• _Set task_:
Reproduce the records verbatim, starting at the line containing "Tap the unlock padlock icon" and ending at the line containing "The image size is (463, 340).".

• _Records for the exercise_:
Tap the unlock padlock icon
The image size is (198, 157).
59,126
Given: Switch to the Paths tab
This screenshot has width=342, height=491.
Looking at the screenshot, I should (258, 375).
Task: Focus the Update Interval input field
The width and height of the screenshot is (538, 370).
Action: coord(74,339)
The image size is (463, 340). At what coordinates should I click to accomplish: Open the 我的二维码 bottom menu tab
...
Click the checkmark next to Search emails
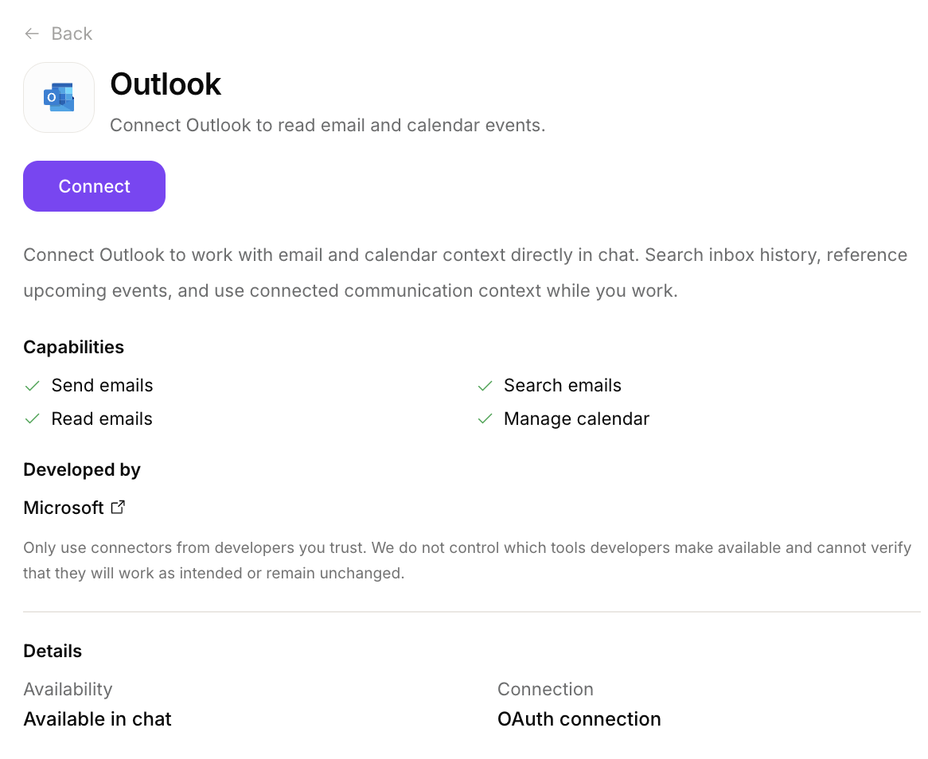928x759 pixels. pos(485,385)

• _Reply_:
Tap the unlock padlock icon
The image size is (198, 157).
59,126
Given: Switch to the Paths tab
This screenshot has width=342, height=491.
Looking at the screenshot, I should (258, 375).
Task: Focus the Update Interval input field
The width and height of the screenshot is (538, 370).
Action: coord(74,339)
The image size is (463, 340). At what coordinates should I click to accomplish: Open the 我的二维码 bottom menu tab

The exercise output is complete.